To make reliable and robust immune cell infiltration estimations, we utilized Immunedeconv (13), an R package that integrates state-of-the-art algorithms for immune deconvolution, including TIMER (14), xCell (15), CIBERSORT (16), EPIC (17), quanTIseq (18). We also incorporated a murine-specific immune infiltration deconvolution tool, mMCPcounter (19). Although each algorithm has unique properties and strengths (13), immune infiltration estimations supported by multiple algorithms provide more confident results. The source code to search mouse-related studies, download sequencing data, perform batch effect correction, and infer immune infiltration were deposited at the Github repository (https://github.com/zexian/TISMO_data).
The current TISMO database includes 605 in vitro RNA-seq samples from 49 syngeneic cancer cell lines across 23 cancer types. TISMO also contains 1,518 in vivo RNA-seq samples from 68 syngeneic mouse tumor models across 19 cancer types (Fig. 2).
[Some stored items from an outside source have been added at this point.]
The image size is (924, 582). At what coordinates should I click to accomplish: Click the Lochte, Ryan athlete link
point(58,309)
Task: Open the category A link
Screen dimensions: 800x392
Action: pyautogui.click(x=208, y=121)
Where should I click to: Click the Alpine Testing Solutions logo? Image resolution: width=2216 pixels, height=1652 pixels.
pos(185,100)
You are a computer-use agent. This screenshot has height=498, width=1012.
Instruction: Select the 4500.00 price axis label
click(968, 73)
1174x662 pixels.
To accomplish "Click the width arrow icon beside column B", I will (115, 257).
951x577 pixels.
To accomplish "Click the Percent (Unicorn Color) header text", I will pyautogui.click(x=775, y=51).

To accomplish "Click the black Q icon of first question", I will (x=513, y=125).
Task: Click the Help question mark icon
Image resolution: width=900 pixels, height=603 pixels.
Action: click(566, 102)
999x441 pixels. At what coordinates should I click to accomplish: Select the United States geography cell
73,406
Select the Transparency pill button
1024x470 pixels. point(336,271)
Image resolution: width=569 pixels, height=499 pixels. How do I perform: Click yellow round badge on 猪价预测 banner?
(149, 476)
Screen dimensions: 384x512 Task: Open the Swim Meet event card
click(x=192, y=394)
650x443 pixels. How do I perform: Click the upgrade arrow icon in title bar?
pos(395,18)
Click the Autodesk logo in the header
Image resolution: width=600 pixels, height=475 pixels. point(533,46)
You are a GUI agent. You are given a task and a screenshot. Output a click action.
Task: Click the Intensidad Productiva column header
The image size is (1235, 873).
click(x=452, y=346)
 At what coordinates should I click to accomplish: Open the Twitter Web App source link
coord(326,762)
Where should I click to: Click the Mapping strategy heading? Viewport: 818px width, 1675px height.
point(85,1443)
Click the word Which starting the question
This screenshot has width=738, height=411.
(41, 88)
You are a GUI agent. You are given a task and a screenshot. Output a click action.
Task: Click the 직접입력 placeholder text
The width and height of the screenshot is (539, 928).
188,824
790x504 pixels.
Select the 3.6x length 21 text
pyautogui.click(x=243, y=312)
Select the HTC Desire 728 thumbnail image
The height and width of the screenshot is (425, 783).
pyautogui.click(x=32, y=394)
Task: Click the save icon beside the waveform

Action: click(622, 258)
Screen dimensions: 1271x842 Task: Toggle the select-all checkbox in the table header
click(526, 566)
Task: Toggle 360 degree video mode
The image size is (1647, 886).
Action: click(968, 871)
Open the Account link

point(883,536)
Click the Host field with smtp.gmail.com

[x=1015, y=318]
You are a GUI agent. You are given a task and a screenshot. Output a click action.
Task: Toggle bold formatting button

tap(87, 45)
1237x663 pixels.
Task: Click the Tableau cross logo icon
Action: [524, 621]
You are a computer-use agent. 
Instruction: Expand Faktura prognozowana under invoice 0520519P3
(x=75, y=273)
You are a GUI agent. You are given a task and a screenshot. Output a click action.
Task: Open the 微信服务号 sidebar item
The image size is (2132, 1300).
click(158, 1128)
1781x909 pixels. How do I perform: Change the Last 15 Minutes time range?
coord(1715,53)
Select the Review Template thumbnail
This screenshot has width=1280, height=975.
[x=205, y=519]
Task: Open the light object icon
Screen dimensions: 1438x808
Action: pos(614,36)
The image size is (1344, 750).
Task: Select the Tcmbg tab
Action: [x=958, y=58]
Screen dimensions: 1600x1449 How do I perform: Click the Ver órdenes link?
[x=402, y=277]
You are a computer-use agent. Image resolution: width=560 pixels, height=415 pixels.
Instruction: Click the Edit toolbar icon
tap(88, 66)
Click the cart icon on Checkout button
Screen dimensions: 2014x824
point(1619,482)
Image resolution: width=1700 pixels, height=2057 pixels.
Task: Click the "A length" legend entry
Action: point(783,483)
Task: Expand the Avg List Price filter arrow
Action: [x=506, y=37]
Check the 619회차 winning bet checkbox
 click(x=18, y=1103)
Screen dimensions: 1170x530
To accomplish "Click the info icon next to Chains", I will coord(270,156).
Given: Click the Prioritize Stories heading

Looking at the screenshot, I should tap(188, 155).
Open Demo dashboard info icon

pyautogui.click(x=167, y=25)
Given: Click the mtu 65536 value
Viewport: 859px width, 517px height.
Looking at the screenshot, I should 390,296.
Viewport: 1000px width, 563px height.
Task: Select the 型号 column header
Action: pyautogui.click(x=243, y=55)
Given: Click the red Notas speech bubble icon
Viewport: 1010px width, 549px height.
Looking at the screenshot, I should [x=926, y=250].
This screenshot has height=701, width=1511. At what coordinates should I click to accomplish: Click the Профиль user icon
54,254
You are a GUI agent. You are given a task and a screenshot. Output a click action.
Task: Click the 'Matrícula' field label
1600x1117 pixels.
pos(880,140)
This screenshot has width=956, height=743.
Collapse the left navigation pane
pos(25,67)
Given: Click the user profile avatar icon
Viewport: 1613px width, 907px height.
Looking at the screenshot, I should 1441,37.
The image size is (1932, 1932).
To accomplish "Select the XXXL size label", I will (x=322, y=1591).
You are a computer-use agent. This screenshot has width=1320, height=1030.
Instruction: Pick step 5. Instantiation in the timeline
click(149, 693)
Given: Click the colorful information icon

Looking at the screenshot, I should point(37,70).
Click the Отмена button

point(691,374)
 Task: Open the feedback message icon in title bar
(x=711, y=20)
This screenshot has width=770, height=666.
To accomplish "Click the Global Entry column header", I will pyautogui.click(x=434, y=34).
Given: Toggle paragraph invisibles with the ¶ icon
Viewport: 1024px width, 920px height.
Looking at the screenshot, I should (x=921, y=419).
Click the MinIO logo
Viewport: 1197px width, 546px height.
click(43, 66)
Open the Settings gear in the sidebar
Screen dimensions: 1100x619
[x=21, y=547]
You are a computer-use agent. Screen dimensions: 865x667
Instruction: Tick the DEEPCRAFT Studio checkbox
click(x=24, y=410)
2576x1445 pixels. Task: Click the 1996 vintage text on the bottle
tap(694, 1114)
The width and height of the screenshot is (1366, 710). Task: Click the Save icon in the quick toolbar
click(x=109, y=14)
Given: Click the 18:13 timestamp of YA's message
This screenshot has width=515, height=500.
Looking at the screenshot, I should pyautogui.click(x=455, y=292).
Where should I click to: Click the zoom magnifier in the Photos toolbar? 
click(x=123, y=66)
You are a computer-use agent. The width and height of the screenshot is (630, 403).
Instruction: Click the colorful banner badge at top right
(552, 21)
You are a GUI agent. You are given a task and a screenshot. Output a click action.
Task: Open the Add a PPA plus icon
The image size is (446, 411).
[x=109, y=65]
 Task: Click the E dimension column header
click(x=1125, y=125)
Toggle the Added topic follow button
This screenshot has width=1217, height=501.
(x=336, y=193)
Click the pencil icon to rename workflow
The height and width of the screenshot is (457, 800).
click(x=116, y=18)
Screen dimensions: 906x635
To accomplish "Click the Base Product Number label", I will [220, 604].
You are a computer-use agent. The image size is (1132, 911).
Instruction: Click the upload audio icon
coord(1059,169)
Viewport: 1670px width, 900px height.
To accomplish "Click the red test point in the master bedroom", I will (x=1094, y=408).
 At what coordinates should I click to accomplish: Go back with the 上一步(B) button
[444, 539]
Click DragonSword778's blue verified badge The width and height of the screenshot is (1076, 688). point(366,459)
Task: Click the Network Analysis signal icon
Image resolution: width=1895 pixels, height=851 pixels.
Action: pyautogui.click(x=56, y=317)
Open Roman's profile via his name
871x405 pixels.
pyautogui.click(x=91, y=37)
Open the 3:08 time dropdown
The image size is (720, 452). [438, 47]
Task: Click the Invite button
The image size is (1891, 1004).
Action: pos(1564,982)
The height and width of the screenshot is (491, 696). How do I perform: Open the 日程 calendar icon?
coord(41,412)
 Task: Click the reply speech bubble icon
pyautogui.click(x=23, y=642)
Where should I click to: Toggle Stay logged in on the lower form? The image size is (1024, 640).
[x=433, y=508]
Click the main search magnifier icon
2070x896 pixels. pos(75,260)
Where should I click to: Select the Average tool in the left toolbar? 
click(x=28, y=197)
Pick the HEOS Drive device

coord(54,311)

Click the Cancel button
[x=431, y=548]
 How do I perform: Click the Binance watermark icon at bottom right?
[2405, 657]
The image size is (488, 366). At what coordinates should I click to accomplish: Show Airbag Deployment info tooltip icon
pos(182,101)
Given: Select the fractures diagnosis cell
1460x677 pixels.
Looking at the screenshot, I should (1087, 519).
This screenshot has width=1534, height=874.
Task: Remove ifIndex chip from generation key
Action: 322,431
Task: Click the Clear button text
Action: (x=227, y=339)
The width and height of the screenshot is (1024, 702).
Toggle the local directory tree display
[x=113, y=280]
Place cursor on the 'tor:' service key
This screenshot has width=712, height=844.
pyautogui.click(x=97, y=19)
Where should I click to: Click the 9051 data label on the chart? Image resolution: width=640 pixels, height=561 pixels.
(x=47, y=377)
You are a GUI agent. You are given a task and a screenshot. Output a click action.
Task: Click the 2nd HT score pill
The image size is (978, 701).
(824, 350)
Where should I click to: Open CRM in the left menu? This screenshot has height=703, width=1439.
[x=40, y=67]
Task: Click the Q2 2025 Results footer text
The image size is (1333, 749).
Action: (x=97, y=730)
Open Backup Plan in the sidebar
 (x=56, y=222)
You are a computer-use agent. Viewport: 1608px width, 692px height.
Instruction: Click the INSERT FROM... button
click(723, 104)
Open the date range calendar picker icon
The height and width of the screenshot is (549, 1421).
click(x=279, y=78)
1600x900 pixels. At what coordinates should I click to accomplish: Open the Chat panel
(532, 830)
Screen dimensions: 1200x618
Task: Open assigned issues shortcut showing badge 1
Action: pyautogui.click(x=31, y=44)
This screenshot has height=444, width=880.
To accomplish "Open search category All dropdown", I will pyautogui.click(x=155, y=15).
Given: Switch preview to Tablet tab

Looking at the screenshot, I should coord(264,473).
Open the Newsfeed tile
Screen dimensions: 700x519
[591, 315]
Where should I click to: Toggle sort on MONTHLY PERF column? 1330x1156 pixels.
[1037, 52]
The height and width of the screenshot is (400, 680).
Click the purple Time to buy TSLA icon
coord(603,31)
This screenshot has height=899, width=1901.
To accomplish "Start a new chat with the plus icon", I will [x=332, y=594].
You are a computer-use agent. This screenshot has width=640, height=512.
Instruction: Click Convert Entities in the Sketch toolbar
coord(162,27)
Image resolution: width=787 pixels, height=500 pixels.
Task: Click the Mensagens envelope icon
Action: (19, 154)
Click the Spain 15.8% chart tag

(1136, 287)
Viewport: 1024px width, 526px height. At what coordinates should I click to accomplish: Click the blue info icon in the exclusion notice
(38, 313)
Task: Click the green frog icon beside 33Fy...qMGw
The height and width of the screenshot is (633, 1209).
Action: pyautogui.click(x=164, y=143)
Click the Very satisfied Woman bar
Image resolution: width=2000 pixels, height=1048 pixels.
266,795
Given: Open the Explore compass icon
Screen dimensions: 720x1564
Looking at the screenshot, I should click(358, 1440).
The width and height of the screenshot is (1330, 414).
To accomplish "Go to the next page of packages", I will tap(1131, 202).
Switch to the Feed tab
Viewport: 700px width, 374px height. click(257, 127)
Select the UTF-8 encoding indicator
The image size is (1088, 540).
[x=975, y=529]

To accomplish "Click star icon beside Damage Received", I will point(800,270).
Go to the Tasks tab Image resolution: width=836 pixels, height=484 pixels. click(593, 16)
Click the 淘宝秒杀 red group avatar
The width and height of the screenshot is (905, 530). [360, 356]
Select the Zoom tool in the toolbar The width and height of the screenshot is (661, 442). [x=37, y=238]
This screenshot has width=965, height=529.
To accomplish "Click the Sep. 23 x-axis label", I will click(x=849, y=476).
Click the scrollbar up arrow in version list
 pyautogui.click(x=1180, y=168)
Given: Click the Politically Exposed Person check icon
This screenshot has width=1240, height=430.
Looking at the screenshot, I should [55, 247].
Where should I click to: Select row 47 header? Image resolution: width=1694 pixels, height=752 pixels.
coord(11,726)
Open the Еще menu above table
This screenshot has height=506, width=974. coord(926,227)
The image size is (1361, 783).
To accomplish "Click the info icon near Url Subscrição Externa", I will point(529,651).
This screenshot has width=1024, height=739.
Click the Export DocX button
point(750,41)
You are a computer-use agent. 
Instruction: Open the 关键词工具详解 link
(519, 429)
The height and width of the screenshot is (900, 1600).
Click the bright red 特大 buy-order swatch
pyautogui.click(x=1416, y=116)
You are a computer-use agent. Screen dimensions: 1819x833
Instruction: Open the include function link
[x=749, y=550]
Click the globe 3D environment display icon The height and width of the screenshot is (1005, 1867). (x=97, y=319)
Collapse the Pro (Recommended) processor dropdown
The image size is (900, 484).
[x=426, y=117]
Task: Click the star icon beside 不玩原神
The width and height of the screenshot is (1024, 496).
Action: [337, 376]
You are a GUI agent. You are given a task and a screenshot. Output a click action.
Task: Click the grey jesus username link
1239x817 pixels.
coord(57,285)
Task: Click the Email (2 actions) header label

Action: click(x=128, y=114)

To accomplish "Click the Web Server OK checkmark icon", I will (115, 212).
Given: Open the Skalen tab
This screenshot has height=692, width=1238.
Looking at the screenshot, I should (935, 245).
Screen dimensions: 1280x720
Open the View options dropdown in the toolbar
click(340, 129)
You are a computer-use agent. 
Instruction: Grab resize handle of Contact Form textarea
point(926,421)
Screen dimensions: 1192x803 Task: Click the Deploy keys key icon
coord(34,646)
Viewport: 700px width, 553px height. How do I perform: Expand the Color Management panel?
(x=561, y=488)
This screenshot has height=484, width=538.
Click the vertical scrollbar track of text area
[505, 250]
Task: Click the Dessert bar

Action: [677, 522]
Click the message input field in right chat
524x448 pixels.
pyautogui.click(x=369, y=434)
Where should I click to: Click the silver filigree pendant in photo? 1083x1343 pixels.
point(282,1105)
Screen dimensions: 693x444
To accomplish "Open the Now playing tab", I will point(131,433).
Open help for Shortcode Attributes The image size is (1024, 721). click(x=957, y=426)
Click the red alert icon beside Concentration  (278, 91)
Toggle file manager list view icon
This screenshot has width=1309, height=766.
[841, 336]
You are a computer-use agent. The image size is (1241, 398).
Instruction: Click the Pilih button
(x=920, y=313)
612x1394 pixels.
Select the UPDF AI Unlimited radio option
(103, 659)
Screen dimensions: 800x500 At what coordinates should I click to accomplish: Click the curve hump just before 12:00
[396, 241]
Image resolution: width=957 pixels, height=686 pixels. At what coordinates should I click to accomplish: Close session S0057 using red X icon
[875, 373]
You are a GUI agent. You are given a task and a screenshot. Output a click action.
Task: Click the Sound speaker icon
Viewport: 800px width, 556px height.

Many samples within the TISMO database have undergone different treatments, including anti-PD1, anti-PDL1, anti-PDL2, anti-CTLA4, interferon γ (IFNγ), IFNβ, tumor necrosis factor alpha (TNFα), or in combination with other treatments. We manually annotated phenotypic data for each sample by referencing the original article, including cancer type, cancer cell line, cell treatment, cell genotype, mouse genotype, mouse strain, implantation type, implantation site, mouse ICB treatment, and response status. Gene expression levels were quantified for all samples, and immune cell infiltration levels for each in vivo sample were inferred based on expression profiles. All curated metadata, expression data, and immune infiltration estimation data can be downloaded from the data download from TISMO database.
Fig.2 Summary of TISMO database. TISMO contains 605 in vitro RNA-seq samples from 49 syngeneic cancer cell lines across 23 cancer types, of which 195 underwent cytokine treatment. TISMO also includes 1,518 in vivo RNA-seq samples from 68 syngeneic mouse tumor models across 19 cancer types, of which 832 were from immune checkpoint blockade (ICB) studies. Samples treated with cytokines (IFNγ, IFNβ, TNFα) are labeled in pink; samples treated with ICB (antiPD1, antiPDL1, antiPDL2, antiCTLA4) are labeled in green.
We have collected available survival information from published studies (Fig. 3). Survival information is available in 32% of ICB-related samples and 24% of total in vivo tumor samples in TISMO.
Fig.3 Tumor volume and mouse survival data collected for the ICB related studies by referencing the original articles.